Siempre será Shakespeare

Hace 400 años murió el dramaturgo, poeta y actor inglés William Shakespeare (1564-1616). Este genio de lo universal también supo escanear al ser particular con la razón teatral.
Shakespeare es siempre Shakespeare, está después del Edipo de Sófocles, a posteriori de las "Confesiones" de San Agustín (otro narrador de la subjetividad de un niño), el dramaturgo es muy ulterior a que el griego y el latín lleguen a ser lenguas dominantes que produjeron al sujeto greco-latino solo para Occidente.
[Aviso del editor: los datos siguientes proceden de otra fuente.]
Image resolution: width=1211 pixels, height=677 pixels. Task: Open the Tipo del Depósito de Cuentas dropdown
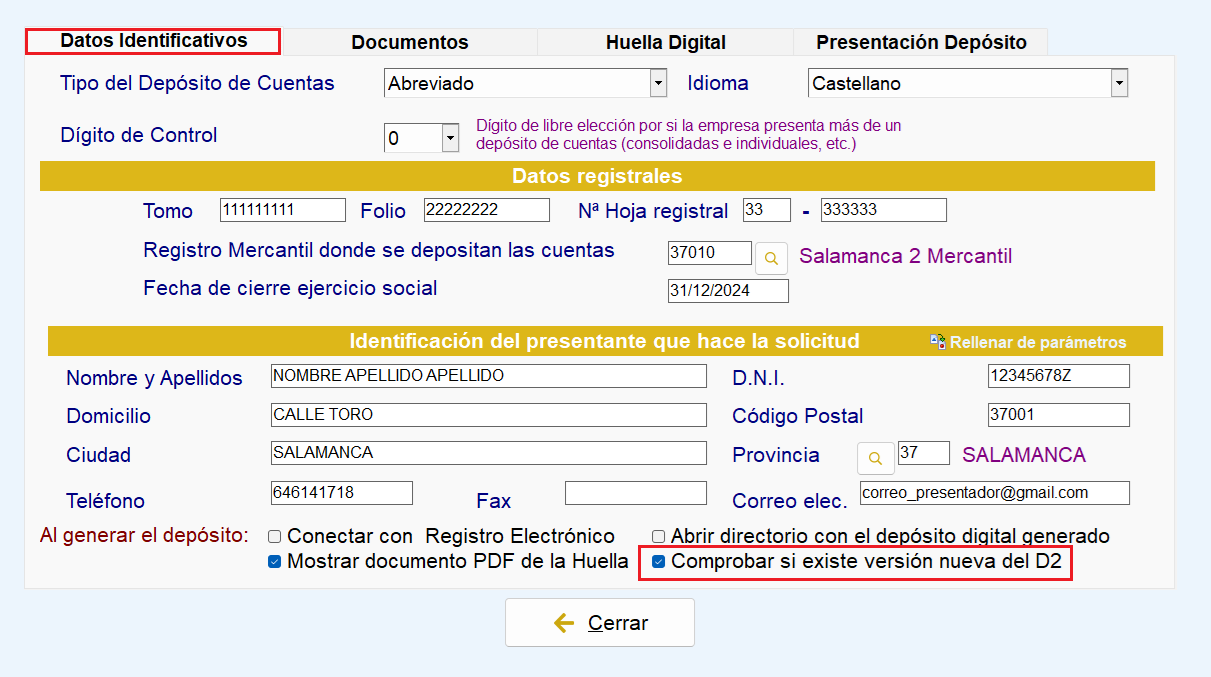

Su teatro es una herramienta para interpretar al mal que contamina, a veces, al placer, ética del bien para la subjetividad posmoderna. Hoy se suma salud más dinero más amor igual a felicidad. Él dramatizó estos temas como urgentes y los convirtió en drama o en comedia.
Y Shakespeare será siempre Shakespeare. El programa de lectura de Sigmund Freud lo consciente, toma a su teatro y prueba que la clínica del Edipo es el padre del Hamlet, la pieza más larga de Shakespeare, la más paroxista y de mejor mostración del inconsciente a cielo abierto.
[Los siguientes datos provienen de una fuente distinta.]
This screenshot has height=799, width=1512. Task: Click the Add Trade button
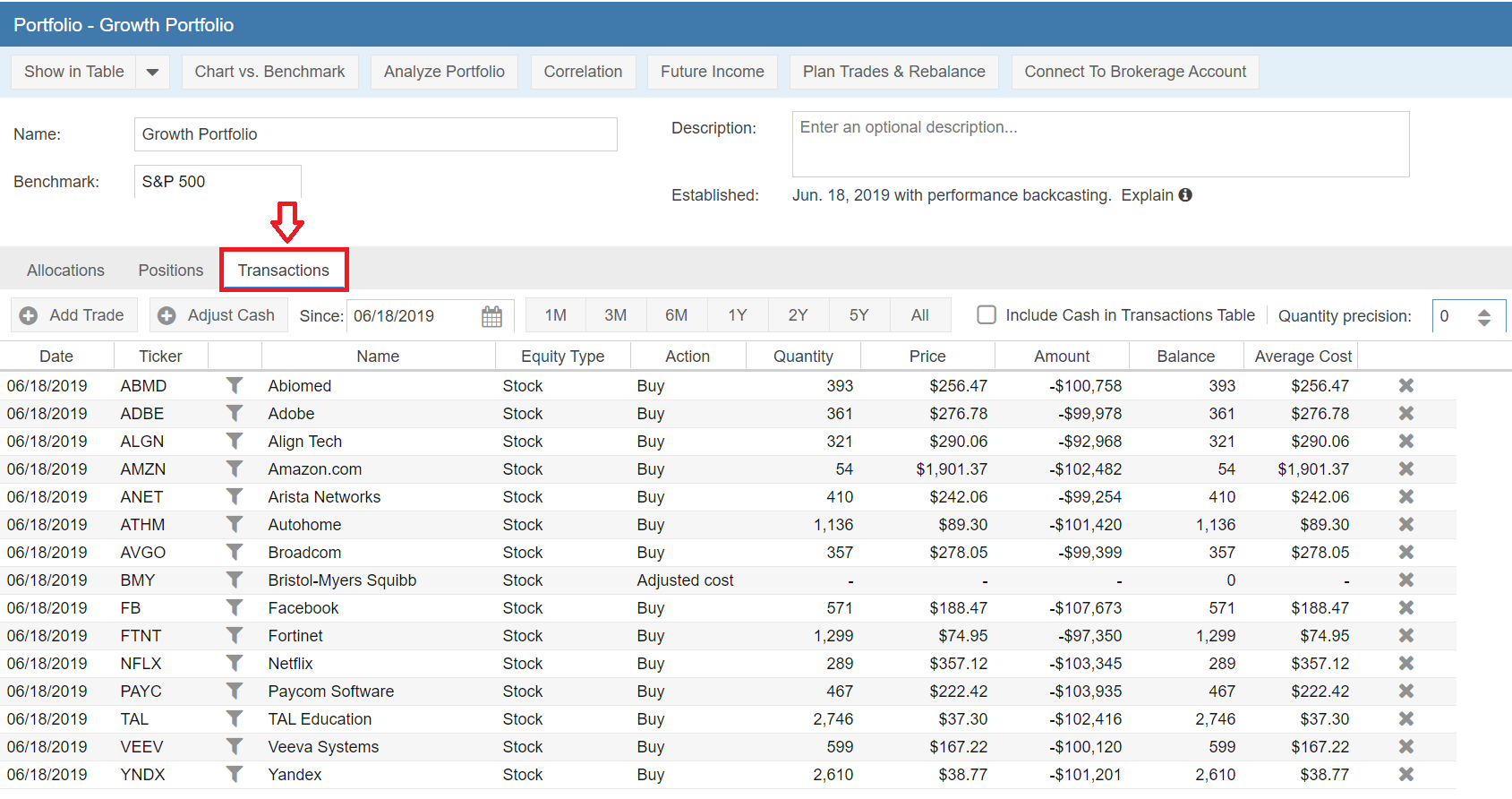click(73, 315)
Lacan, con la ventaja de que conoció lo canónico de Freud, también desemboca en el siempre será Shakespeare. Lee el Hamlet para acabar la cuestión del patriarcado, y el padre freudiano cae y cobra el nuevo estatus de síntoma.
El monumento literario de Shakespeare condujo al psicoanálisis a lo interpretable de la condición humana, al deseo. Shakespeare sospechó que la libertad boga siempre atada al mástil del inconsciente que arroja sujetos al avatar. En sus dramas repite: "Somos juguetes del destino".
El genio de la época de Isabel I de Inglaterra escribió: "La fortuna llega en algunos barcos que no son guiados". Crea así la sospecha de que el sujeto desconoce adónde va la nave de su deseo. El psicoanálisis aborda el barco e identifica el rumbo. Siempre el psicoanálisis tendrá a Shakespeare.